(Stored data entries)
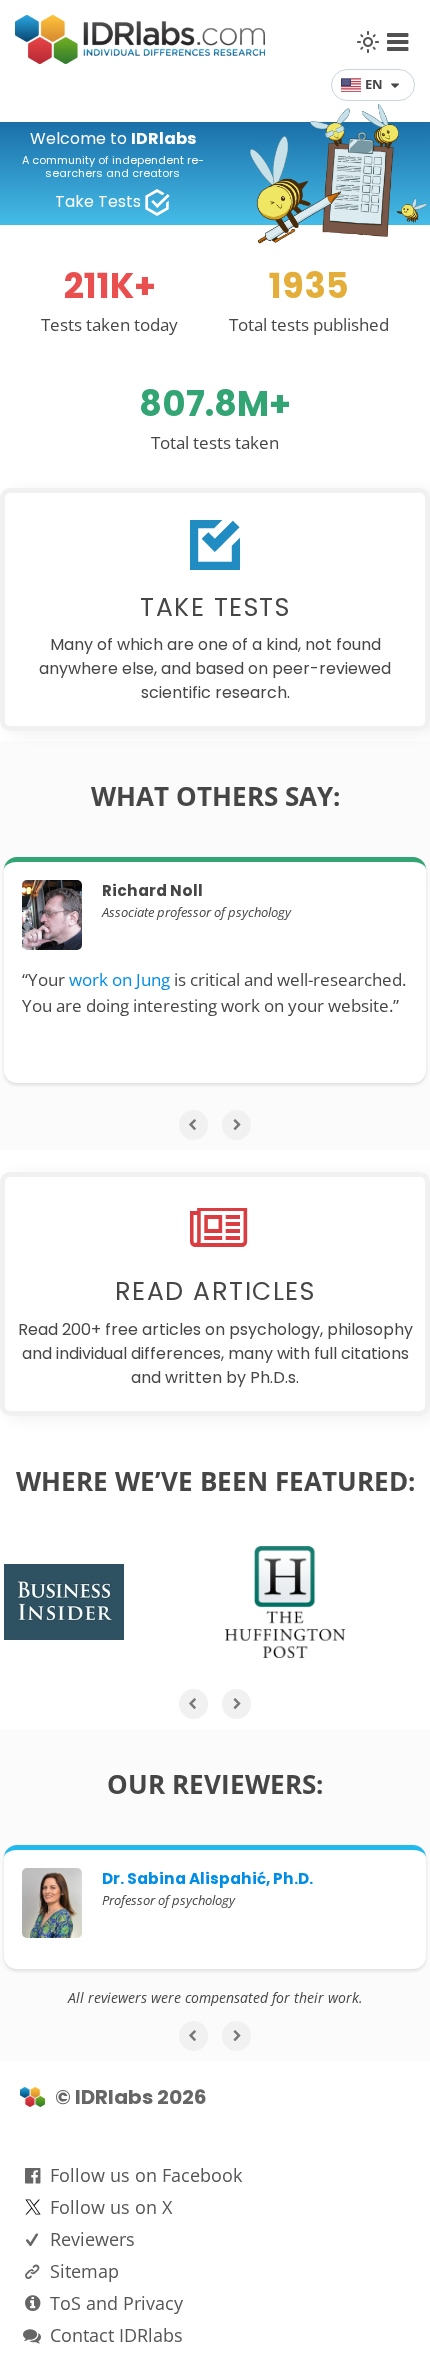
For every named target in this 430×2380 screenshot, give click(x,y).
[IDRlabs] (140, 58)
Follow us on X (111, 2207)
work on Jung (119, 979)
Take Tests (98, 201)
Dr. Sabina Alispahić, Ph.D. (207, 1878)
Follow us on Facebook (146, 2175)
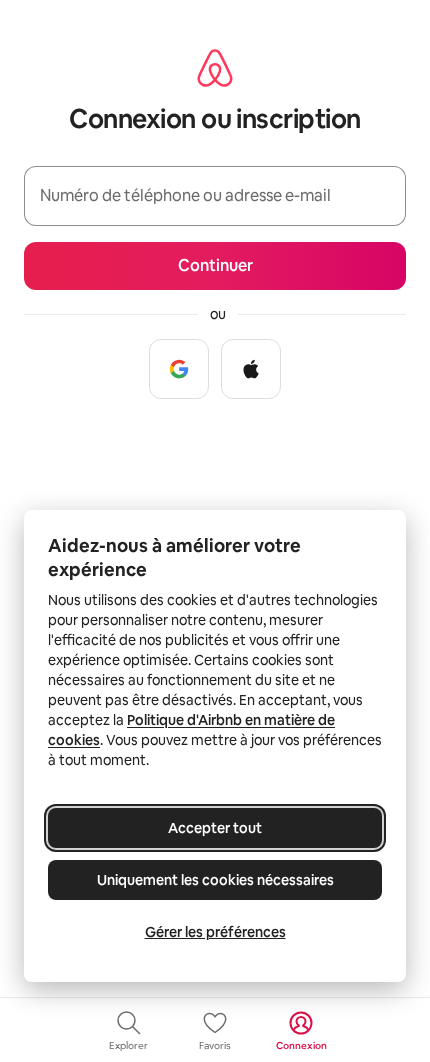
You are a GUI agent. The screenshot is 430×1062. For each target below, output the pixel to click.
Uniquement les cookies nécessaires (215, 880)
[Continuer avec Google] (179, 369)
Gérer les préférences (215, 932)
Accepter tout (215, 828)
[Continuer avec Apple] (251, 369)
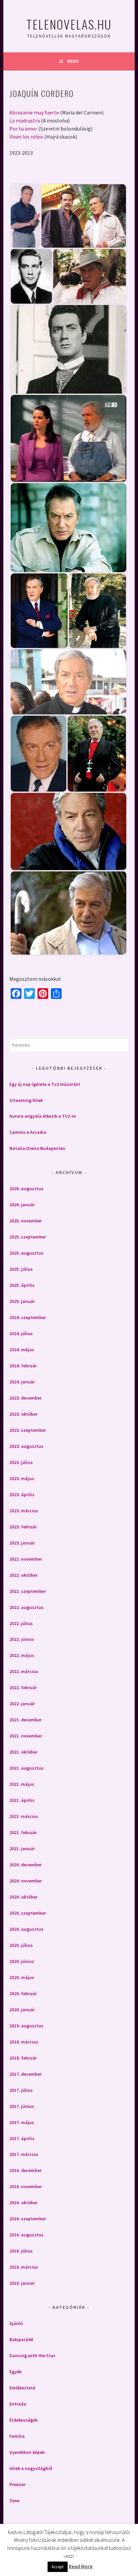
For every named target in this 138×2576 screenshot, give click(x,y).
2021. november (25, 1736)
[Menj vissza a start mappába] (19, 173)
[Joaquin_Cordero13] (68, 831)
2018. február (23, 2058)
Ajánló (16, 2323)
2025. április (21, 1285)
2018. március (23, 2042)
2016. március (23, 2267)
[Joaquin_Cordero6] (68, 438)
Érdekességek (23, 2420)
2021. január (22, 1849)
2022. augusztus (26, 1607)
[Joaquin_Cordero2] (84, 216)
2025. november (25, 1221)
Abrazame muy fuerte (34, 112)
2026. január (22, 1205)
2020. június (21, 1961)
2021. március (23, 1816)
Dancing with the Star (32, 2356)
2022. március (23, 1671)
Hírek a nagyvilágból (30, 2468)
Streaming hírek (26, 1100)
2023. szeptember (27, 1430)
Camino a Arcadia (27, 1132)
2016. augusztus (26, 2235)
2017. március (23, 2154)
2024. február (23, 1366)
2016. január (22, 2283)
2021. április (21, 1800)
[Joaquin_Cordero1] (25, 216)
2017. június (21, 2106)
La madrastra (24, 120)
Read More (80, 2566)
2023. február (23, 1527)
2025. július (21, 1269)
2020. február (23, 1993)
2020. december (25, 1865)
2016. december (25, 2170)
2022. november (25, 1559)
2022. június (21, 1639)
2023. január (22, 1543)
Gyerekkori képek (27, 2452)
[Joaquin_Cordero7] (68, 527)
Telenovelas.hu (69, 24)
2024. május (21, 1350)
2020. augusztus (26, 1929)
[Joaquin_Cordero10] (68, 681)
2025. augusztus (26, 1253)
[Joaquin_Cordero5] (68, 349)
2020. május (21, 1977)
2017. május (21, 2122)
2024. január (22, 1382)
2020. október (23, 1897)
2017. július (21, 2090)
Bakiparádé (21, 2339)
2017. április (21, 2138)
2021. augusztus (26, 1768)
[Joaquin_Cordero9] (97, 610)
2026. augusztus (26, 1188)
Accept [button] (58, 2567)
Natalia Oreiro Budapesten (37, 1148)
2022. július (21, 1623)
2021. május (21, 1784)
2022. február (23, 1687)
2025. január (22, 1301)
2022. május (21, 1655)
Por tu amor (23, 128)
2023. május (21, 1478)
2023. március (23, 1511)
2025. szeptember (27, 1237)
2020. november (25, 1881)
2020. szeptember (27, 1913)
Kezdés (40, 173)
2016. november (25, 2186)
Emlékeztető (22, 2388)
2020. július (21, 1945)
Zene (14, 2500)
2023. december (25, 1398)
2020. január (22, 2010)
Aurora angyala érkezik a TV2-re (42, 1116)
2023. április (21, 1495)
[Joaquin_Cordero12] (97, 754)
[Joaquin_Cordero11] (38, 754)
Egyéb (15, 2372)
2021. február (23, 1832)
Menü (73, 61)
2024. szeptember (27, 1317)
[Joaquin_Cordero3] (31, 276)
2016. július (21, 2251)
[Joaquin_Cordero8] (39, 610)
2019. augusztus (26, 2026)
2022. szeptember (27, 1591)
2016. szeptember (27, 2219)
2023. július (21, 1462)
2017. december (25, 2074)
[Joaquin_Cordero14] (68, 913)
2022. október (23, 1575)
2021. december (25, 1720)
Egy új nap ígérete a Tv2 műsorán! (44, 1084)
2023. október (23, 1414)
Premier (17, 2484)
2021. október (23, 1752)
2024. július (21, 1333)
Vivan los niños (26, 136)
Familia (17, 2436)
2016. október (23, 2203)
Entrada (17, 2404)
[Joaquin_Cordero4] (89, 276)
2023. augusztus (26, 1446)
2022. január (22, 1704)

— Work to complete —
Could you quote, exactly as they appear, the line containing "2017. április (21, 2138)" and every line after it to the end of the records above?

— Answer below —
2017. április (21, 2138)
2021. augusztus (26, 1768)
[Joaquin_Cordero9] (97, 610)
2026. augusztus (26, 1188)
Accept [button] (58, 2567)
Natalia Oreiro Budapesten (37, 1148)
2022. július (21, 1623)
2021. május (21, 1784)
2022. február (23, 1687)
2025. január (22, 1301)
2022. május (21, 1655)
Por tu amor (23, 128)
2023. május (21, 1478)
2023. március (23, 1511)
2025. szeptember (27, 1237)
2020. november (25, 1881)
2020. szeptember (27, 1913)
Kezdés (40, 173)
2016. november (25, 2186)
Emlékeztető (22, 2388)
2020. július (21, 1945)
Zene (14, 2500)
2023. december (25, 1398)
2020. január (22, 2010)
Aurora angyala érkezik a TV2-re (42, 1116)
2023. április (21, 1495)
[Joaquin_Cordero12] (97, 754)
[Joaquin_Cordero11] (38, 754)
Egyéb (15, 2372)
2021. február (23, 1832)
Menü (73, 61)
2024. szeptember (27, 1317)
[Joaquin_Cordero3] (31, 276)
2016. július (21, 2251)
[Joaquin_Cordero8] (39, 610)
2019. augusztus (26, 2026)
2022. szeptember (27, 1591)
2016. szeptember (27, 2219)
2023. július (21, 1462)
2017. december (25, 2074)
[Joaquin_Cordero14] (68, 913)
2022. október (23, 1575)
2021. december (25, 1720)
Egy új nap ígérete a Tv2 műsorán! (44, 1084)
2023. október (23, 1414)
Premier (17, 2484)
2021. október (23, 1752)
2024. július (21, 1333)
Vivan los niños (26, 136)
Familia (17, 2436)
2016. október (23, 2203)
Entrada (17, 2404)
[Joaquin_Cordero4] (89, 276)
2023. augusztus (26, 1446)
2022. január (22, 1704)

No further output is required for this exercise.